◆ **What to produce**
Which lines in the listing below contain the string "pixels", with case counting? Copy each of those lines.

◆ **Given records**
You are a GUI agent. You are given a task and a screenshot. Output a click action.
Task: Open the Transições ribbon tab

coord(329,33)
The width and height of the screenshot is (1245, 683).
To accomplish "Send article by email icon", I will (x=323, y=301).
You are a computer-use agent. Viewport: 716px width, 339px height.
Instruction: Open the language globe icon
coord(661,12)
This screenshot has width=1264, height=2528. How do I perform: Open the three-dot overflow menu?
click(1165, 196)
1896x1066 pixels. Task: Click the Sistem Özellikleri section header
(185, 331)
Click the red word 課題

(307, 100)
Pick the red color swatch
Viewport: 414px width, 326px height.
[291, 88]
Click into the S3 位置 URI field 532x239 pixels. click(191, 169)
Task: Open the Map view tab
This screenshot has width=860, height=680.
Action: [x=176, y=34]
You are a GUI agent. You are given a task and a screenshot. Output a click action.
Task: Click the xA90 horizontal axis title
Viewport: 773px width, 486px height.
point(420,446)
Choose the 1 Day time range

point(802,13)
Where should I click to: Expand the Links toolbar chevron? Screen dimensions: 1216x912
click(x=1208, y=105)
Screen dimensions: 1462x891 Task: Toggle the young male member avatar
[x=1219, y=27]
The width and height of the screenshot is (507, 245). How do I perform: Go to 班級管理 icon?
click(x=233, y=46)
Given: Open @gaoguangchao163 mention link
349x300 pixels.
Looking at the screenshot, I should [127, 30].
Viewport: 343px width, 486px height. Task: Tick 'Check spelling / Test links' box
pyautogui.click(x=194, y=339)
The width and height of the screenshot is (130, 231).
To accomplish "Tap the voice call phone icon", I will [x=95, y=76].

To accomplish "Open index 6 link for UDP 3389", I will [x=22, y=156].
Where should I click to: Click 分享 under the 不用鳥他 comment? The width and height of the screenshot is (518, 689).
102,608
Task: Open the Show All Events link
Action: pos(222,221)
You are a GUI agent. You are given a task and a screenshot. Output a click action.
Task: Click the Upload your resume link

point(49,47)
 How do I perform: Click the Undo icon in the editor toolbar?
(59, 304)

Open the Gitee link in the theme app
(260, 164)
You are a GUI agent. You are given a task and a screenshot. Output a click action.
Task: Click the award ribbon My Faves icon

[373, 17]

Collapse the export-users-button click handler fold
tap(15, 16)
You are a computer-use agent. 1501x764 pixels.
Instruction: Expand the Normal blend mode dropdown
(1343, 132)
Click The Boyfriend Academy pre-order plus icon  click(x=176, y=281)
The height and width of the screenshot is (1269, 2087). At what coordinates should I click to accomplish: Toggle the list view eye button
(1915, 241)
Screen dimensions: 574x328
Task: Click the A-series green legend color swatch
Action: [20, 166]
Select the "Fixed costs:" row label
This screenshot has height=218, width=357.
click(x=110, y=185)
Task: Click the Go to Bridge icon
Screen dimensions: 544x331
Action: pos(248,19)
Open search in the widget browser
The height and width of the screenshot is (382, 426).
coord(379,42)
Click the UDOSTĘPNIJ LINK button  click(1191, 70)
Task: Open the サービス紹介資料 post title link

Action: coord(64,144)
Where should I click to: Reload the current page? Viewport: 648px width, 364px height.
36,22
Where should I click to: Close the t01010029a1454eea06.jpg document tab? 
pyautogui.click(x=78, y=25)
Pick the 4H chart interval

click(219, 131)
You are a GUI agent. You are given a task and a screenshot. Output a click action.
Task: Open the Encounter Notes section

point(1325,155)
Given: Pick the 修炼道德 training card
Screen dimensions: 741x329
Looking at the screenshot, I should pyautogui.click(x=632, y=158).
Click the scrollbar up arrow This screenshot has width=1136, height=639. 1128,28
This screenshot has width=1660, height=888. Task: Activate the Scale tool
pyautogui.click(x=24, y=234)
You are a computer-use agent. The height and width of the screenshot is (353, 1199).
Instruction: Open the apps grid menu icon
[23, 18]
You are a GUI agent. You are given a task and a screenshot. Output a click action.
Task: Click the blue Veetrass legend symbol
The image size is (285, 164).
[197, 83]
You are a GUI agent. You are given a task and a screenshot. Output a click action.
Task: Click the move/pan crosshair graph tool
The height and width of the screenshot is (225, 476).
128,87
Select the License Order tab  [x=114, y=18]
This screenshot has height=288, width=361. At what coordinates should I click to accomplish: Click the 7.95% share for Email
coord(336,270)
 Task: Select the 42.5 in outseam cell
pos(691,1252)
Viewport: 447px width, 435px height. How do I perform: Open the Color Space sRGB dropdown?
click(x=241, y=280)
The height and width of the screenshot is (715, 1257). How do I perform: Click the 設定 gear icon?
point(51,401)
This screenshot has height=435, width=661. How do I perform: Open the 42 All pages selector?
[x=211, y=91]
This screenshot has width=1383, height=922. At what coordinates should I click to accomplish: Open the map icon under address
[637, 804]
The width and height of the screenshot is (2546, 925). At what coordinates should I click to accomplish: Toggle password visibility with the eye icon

◆ **Answer to the task**
1896x1066 pixels. Task: Click the Sistem Özellikleri section header
Click into the S3 位置 URI field 532x239 pixels. click(191, 169)
349x300 pixels.
You are a computer-use agent. 1501x764 pixels.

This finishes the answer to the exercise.